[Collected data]
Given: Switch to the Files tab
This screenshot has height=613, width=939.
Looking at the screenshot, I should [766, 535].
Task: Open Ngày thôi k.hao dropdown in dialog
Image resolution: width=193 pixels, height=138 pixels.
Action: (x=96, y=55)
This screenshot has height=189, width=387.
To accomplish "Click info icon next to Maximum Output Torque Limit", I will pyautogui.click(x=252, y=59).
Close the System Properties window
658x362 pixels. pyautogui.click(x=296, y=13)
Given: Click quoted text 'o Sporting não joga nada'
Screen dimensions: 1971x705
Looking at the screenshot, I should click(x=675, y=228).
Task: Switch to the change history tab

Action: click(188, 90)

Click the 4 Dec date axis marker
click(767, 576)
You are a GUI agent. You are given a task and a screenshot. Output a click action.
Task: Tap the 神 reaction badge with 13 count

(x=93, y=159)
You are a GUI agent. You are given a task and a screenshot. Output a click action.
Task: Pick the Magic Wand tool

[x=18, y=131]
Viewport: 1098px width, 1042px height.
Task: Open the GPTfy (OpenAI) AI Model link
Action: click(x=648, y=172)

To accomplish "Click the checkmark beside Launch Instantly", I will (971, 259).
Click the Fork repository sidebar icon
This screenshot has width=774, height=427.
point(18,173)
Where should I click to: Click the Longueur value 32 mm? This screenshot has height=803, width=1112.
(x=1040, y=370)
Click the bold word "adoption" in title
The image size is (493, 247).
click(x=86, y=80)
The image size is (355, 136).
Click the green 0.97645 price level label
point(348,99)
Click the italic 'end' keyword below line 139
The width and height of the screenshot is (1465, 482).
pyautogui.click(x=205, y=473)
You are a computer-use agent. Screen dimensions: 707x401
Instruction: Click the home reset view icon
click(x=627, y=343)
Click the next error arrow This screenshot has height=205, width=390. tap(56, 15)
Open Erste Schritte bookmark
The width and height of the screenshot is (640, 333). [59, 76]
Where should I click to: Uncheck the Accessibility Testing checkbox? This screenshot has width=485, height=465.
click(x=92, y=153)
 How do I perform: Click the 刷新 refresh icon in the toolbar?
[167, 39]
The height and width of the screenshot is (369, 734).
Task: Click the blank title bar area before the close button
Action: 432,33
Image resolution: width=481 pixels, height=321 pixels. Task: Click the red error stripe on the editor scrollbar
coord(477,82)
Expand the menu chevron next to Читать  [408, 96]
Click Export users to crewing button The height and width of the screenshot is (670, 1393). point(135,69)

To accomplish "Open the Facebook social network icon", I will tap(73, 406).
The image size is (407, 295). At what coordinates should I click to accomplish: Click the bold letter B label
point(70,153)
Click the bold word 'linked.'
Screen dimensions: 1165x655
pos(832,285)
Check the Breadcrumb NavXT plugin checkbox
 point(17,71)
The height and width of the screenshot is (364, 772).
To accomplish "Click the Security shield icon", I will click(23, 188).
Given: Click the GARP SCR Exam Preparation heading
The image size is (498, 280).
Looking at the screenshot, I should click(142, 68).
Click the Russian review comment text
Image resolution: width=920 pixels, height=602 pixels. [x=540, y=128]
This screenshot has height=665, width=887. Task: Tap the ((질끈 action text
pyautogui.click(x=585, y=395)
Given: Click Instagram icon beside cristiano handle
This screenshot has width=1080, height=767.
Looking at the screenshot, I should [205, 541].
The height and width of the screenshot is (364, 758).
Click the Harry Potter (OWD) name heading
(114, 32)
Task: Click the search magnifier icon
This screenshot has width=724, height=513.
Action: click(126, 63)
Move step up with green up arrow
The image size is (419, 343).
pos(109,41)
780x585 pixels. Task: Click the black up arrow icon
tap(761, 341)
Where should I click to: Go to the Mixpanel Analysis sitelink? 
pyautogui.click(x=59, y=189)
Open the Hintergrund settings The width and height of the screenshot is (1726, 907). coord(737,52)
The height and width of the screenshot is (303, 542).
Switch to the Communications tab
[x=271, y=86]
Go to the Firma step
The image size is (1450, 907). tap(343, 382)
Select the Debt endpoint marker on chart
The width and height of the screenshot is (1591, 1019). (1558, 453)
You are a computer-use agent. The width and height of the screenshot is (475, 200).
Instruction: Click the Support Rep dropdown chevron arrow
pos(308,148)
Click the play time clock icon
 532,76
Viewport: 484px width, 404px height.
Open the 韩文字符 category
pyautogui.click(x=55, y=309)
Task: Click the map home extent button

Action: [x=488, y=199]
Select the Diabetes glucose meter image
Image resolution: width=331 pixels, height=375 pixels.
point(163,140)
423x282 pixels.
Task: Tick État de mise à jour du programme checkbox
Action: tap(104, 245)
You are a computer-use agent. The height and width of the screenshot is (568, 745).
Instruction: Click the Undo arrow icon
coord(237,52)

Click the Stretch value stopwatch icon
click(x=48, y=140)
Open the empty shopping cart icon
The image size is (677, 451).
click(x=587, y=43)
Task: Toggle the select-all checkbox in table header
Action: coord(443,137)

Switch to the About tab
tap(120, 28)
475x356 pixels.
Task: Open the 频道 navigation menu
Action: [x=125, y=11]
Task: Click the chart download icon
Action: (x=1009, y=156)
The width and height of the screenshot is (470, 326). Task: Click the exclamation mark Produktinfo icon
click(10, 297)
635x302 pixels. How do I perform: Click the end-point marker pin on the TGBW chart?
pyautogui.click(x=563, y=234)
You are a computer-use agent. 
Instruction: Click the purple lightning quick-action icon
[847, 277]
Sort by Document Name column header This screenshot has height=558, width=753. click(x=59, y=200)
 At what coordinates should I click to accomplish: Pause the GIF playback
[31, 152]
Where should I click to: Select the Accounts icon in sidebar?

## Exercise prompt
Write out the records again so that each line matches the original exactly.

## Exercise output
Given: Switch to the Files tab
This screenshot has height=613, width=939.
Looking at the screenshot, I should [766, 535].
Task: Open Ngày thôi k.hao dropdown in dialog
Image resolution: width=193 pixels, height=138 pixels.
Action: (x=96, y=55)
This screenshot has height=189, width=387.
To accomplish "Click info icon next to Maximum Output Torque Limit", I will pyautogui.click(x=252, y=59).
Close the System Properties window
658x362 pixels. pyautogui.click(x=296, y=13)
Given: Click quoted text 'o Sporting não joga nada'
Screen dimensions: 1971x705
Looking at the screenshot, I should click(x=675, y=228).
Task: Switch to the change history tab

Action: click(188, 90)

Click the 4 Dec date axis marker
click(767, 576)
You are a GUI agent. You are given a task and a screenshot. Output a click action.
Task: Tap the 神 reaction badge with 13 count

(x=93, y=159)
You are a GUI agent. You are given a task and a screenshot. Output a click action.
Task: Pick the Magic Wand tool

[x=18, y=131]
Viewport: 1098px width, 1042px height.
Task: Open the GPTfy (OpenAI) AI Model link
Action: click(x=648, y=172)

To accomplish "Click the checkmark beside Launch Instantly", I will (971, 259).
Click the Fork repository sidebar icon
This screenshot has width=774, height=427.
point(18,173)
Where should I click to: Click the Longueur value 32 mm? This screenshot has height=803, width=1112.
(x=1040, y=370)
Click the bold word "adoption" in title
The image size is (493, 247).
click(x=86, y=80)
The image size is (355, 136).
Click the green 0.97645 price level label
point(348,99)
Click the italic 'end' keyword below line 139
The width and height of the screenshot is (1465, 482).
pyautogui.click(x=205, y=473)
You are a computer-use agent. Screen dimensions: 707x401
Instruction: Click the home reset view icon
click(x=627, y=343)
Click the next error arrow This screenshot has height=205, width=390. tap(56, 15)
Open Erste Schritte bookmark
The width and height of the screenshot is (640, 333). [59, 76]
Where should I click to: Uncheck the Accessibility Testing checkbox? This screenshot has width=485, height=465.
click(x=92, y=153)
 How do I perform: Click the 刷新 refresh icon in the toolbar?
[167, 39]
The height and width of the screenshot is (369, 734).
Task: Click the blank title bar area before the close button
Action: 432,33
Image resolution: width=481 pixels, height=321 pixels. Task: Click the red error stripe on the editor scrollbar
coord(477,82)
Expand the menu chevron next to Читать  [408, 96]
Click Export users to crewing button The height and width of the screenshot is (670, 1393). point(135,69)

To accomplish "Open the Facebook social network icon", I will tap(73, 406).
The image size is (407, 295). At what coordinates should I click to accomplish: Click the bold letter B label
point(70,153)
Click the bold word 'linked.'
Screen dimensions: 1165x655
pos(832,285)
Check the Breadcrumb NavXT plugin checkbox
 point(17,71)
The height and width of the screenshot is (364, 772).
To accomplish "Click the Security shield icon", I will click(23, 188).
Given: Click the GARP SCR Exam Preparation heading
The image size is (498, 280).
Looking at the screenshot, I should click(142, 68).
Click the Russian review comment text
Image resolution: width=920 pixels, height=602 pixels. [x=540, y=128]
This screenshot has height=665, width=887. Task: Tap the ((질끈 action text
pyautogui.click(x=585, y=395)
Given: Click Instagram icon beside cristiano handle
This screenshot has width=1080, height=767.
Looking at the screenshot, I should [205, 541].
The height and width of the screenshot is (364, 758).
Click the Harry Potter (OWD) name heading
(114, 32)
Task: Click the search magnifier icon
This screenshot has width=724, height=513.
Action: click(126, 63)
Move step up with green up arrow
The image size is (419, 343).
pos(109,41)
780x585 pixels. Task: Click the black up arrow icon
tap(761, 341)
Where should I click to: Go to the Mixpanel Analysis sitelink? 
pyautogui.click(x=59, y=189)
Open the Hintergrund settings The width and height of the screenshot is (1726, 907). coord(737,52)
The height and width of the screenshot is (303, 542).
Switch to the Communications tab
[x=271, y=86]
Go to the Firma step
The image size is (1450, 907). tap(343, 382)
Select the Debt endpoint marker on chart
The width and height of the screenshot is (1591, 1019). (1558, 453)
You are a computer-use agent. The width and height of the screenshot is (475, 200).
Instruction: Click the Support Rep dropdown chevron arrow
pos(308,148)
Click the play time clock icon
 532,76
Viewport: 484px width, 404px height.
Open the 韩文字符 category
pyautogui.click(x=55, y=309)
Task: Click the map home extent button

Action: [x=488, y=199]
Select the Diabetes glucose meter image
Image resolution: width=331 pixels, height=375 pixels.
point(163,140)
423x282 pixels.
Task: Tick État de mise à jour du programme checkbox
Action: tap(104, 245)
You are a computer-use agent. The height and width of the screenshot is (568, 745).
Instruction: Click the Undo arrow icon
coord(237,52)

Click the Stretch value stopwatch icon
click(x=48, y=140)
Open the empty shopping cart icon
The image size is (677, 451).
click(x=587, y=43)
Task: Toggle the select-all checkbox in table header
Action: coord(443,137)

Switch to the About tab
tap(120, 28)
475x356 pixels.
Task: Open the 频道 navigation menu
Action: [x=125, y=11]
Task: Click the chart download icon
Action: (x=1009, y=156)
The width and height of the screenshot is (470, 326). Task: Click the exclamation mark Produktinfo icon
click(10, 297)
635x302 pixels. How do I perform: Click the end-point marker pin on the TGBW chart?
pyautogui.click(x=563, y=234)
You are a computer-use agent. 
Instruction: Click the purple lightning quick-action icon
[847, 277]
Sort by Document Name column header This screenshot has height=558, width=753. click(x=59, y=200)
 At what coordinates should I click to accomplish: Pause the GIF playback
[31, 152]
Where should I click to: Select the Accounts icon in sidebar?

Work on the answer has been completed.